Le priorità delle imprese per far ripartire il lavoro secondo Bonomi

Il testo integrale dell’intervento del presidente di Confindustria agli Stati generali sulla difficilissima situazione dell’economia del Paese Italia

Le priorità delle imprese per far ripartire il lavoro secondo Bonomi

Poiché il nostro Paese si salverà o affonderà se saprà davvero affrontare e sostenere la ripartenza dell’economia durante e dopo il Covid che continua ad affliggere la Lombardia, cuore produttivo e simbolico del Paese, pubblichiamo l’intervento integrale (ripreso dal sito di Confindustria) di Carlo Bonomi, che di fatto ha invitato il governo e il premier Conte a uscire dal Truman show degli Stati generali per mettere a terra da subito le priorità, le cose da fare oggi e non in autunno per non far fallire le aziende, per far ripartire i consumi e la fiducia.

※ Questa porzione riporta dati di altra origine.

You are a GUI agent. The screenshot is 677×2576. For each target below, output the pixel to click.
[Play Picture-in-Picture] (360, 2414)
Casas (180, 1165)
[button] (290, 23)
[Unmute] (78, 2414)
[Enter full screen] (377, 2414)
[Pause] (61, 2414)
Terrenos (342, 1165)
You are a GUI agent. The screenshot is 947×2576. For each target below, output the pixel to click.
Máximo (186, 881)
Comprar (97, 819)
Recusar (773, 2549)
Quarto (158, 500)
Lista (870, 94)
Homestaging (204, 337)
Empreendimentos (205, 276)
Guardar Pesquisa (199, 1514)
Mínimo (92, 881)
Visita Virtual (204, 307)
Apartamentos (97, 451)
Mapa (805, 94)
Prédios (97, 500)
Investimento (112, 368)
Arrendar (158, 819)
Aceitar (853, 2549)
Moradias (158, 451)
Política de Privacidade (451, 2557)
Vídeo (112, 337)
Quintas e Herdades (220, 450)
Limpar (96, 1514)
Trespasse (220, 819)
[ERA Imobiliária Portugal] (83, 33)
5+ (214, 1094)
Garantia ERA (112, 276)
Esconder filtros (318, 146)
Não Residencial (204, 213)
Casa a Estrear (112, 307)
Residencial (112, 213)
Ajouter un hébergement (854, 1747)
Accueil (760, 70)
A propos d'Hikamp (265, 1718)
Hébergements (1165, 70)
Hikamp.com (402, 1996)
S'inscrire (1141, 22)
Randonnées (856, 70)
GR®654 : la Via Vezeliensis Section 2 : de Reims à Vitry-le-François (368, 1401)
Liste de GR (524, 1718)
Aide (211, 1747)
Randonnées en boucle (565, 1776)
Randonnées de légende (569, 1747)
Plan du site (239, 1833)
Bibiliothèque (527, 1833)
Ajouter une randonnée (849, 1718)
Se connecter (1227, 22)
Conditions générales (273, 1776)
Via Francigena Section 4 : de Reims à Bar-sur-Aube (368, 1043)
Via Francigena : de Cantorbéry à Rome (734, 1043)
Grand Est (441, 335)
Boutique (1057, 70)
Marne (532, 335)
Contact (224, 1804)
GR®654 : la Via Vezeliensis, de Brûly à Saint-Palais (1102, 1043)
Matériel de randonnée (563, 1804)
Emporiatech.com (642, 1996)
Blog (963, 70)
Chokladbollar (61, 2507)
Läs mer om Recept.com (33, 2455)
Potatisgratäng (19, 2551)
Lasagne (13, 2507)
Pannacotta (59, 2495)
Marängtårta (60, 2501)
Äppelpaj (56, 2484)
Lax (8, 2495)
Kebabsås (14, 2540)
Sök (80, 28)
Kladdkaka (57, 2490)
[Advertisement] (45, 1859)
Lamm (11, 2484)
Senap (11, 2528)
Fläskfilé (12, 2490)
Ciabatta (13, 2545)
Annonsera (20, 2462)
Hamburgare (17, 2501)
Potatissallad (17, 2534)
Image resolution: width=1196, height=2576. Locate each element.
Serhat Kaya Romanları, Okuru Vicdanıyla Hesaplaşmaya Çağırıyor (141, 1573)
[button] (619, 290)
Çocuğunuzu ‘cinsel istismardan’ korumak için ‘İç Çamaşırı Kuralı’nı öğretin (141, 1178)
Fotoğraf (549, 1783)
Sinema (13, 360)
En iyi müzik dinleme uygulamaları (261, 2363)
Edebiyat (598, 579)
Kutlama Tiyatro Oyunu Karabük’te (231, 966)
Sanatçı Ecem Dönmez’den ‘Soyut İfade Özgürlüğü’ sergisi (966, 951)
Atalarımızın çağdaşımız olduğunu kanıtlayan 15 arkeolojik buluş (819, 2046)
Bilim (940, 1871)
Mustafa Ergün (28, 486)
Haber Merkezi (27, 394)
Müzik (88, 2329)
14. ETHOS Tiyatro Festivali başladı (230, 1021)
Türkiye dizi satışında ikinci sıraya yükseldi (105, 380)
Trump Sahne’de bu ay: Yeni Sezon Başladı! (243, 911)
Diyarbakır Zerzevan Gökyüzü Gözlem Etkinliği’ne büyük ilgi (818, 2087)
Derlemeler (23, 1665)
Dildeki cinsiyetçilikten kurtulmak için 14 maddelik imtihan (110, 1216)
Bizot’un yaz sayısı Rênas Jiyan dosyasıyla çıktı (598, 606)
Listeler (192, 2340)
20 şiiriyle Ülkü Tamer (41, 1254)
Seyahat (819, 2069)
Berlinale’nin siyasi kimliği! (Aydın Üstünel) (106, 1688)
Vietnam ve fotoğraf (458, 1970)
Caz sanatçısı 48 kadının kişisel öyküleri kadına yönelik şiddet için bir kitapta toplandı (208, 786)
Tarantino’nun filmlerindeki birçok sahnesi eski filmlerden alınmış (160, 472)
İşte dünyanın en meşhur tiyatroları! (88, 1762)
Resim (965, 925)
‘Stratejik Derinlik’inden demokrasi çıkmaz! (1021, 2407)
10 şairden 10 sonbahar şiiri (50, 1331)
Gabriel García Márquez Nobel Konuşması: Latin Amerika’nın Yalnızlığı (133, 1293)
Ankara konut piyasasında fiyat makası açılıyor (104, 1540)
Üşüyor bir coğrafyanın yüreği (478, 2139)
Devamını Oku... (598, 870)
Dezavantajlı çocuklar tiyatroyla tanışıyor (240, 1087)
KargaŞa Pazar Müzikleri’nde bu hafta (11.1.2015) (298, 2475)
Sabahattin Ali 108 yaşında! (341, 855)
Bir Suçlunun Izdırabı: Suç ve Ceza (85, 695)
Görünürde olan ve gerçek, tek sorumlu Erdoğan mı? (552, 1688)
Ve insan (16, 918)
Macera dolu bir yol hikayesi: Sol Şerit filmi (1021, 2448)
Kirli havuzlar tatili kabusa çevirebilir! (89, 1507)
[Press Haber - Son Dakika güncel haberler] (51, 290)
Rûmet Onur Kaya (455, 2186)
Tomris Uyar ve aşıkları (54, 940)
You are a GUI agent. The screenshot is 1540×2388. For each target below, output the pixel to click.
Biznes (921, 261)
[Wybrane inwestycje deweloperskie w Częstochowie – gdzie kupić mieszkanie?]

Richieste non politiche ma operative, anche se i principali commentatori oggi hanno scritto che Bonomi e la Confindustria sono l’unica vera opposizione al governo: cosa verissima, ma si tratta di una posizione obbligata, di difesa del lavoro, dell’occupazione, delle imprese e del posizionamento del Paese, che rischia di perdere la sua posizione di seconda manifattura d’Europa e il suo ruolo all’interno del G7 e del G20, i paesi più industrializzati del mondo: “meglio essere chiari e ruvidi oggi che dovercene pentire domani”, dice Bonomi. 

 

Auspichiamo che il governo possa cogliere lo spirito che anima le imprese, a partire da quelle più piccole che sono l’ossatura del sistema produttivo italiano, e sostenerle nel modo migliore. (Ade)

 

Intervento del presidente di Confindustria Bonomi agli Stati generali:

Ecco il testo integrale dell’intervento del presidente di Confindustria, Carlo Bonomi agli Stati generali:

 

Signor Presidente del Consiglio, signore e signori Ministri, grazie innanzitutto per l’invito che ci avete rivolto a partecipare a questo incontro.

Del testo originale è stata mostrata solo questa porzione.